TFLO looked very promising and you'd think this was exactly the kind of thing to take good advantage of the Xbox feature set but none of that matters if the developers can't back up the demos with a real functional infrastructure. Level 5 apparently bit off more than they could chew. Happens all the time in the game business. The real pain comes from them dragging it out so long before the MS product manager pulled the plug. Not just because of the disappointment to interested gamers but also because other developers who might have pursued creating an XBL MMORPG shied away because a competitor was being heavily touted by the console maker, giving it a major marketing advantage over a third party entry.

Too bad Sony took over Verant. EQ on the Xbox could have been everything it failed to be on the PS2.
 
This is the biggest disappointment ever. This was one of the major things I was looking forward to on my XBOX. And I had many friends who were looking forward to this as well...I guess this will be one game we won't be playing online together.

Screw you Microsoft, I'm going to buy Final Fantasy XI for my ps2. Now there really is no reason for me to play Xbox live...and Sony is going to be getting my hard earned money instead.
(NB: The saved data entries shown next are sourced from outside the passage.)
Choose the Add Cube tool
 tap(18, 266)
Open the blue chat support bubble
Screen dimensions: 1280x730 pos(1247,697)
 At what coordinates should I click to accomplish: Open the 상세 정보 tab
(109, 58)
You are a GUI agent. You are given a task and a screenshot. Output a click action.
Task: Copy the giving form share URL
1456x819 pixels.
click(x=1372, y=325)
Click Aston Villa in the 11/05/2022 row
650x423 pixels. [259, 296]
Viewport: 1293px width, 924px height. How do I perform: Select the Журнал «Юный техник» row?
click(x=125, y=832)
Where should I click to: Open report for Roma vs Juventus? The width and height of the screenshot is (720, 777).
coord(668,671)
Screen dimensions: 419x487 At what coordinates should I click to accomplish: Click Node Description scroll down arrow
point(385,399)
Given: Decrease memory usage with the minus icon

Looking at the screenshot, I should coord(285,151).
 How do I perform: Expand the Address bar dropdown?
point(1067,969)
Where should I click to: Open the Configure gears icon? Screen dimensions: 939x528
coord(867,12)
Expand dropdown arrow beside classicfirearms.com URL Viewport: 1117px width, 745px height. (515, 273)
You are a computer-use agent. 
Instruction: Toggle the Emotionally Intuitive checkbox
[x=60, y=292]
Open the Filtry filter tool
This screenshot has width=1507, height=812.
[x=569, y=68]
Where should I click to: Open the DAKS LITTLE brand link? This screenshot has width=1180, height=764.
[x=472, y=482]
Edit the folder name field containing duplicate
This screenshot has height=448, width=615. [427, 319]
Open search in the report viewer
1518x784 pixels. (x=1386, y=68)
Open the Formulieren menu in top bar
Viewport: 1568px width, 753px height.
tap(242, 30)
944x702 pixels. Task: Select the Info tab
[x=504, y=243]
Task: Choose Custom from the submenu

My Xbox is gonna be collecting alot of dust.
 
This is strange...I can see pulling the plug on the XSN titles because they sucked and were getting slaughtered by EA's and Sega's titles...but I always thought TFLO was supposed to be one of the XBox big guns. It's not equivalent to cancelling, say, a Halo 2...but it is equivalent to cancelling a Brute Force.

What's odd is I didn't hear much negative press on this one...although maybe that's because there wasn't much to play.

With this announcement I'm starting to think MS is just writing off Japan and forgetting about it in regards to trying to get the XBox popular there. Japan's gaming industry ain't doing that great anyway, it might not be worth the effort.


Disappointing that it was cancelled, but I honestly doubt that I would have paid the 10 bucks a month or whatever to play it.
 
[quote name='KaneRobot']Disappointing that it was cancelled, but I honestly doubt that I would have paid the 10 bucks a month or whatever to play it.[/quote]

Ditto. I would like to see xbox users have access to a mmorpg, but probably wouldn't play it myself.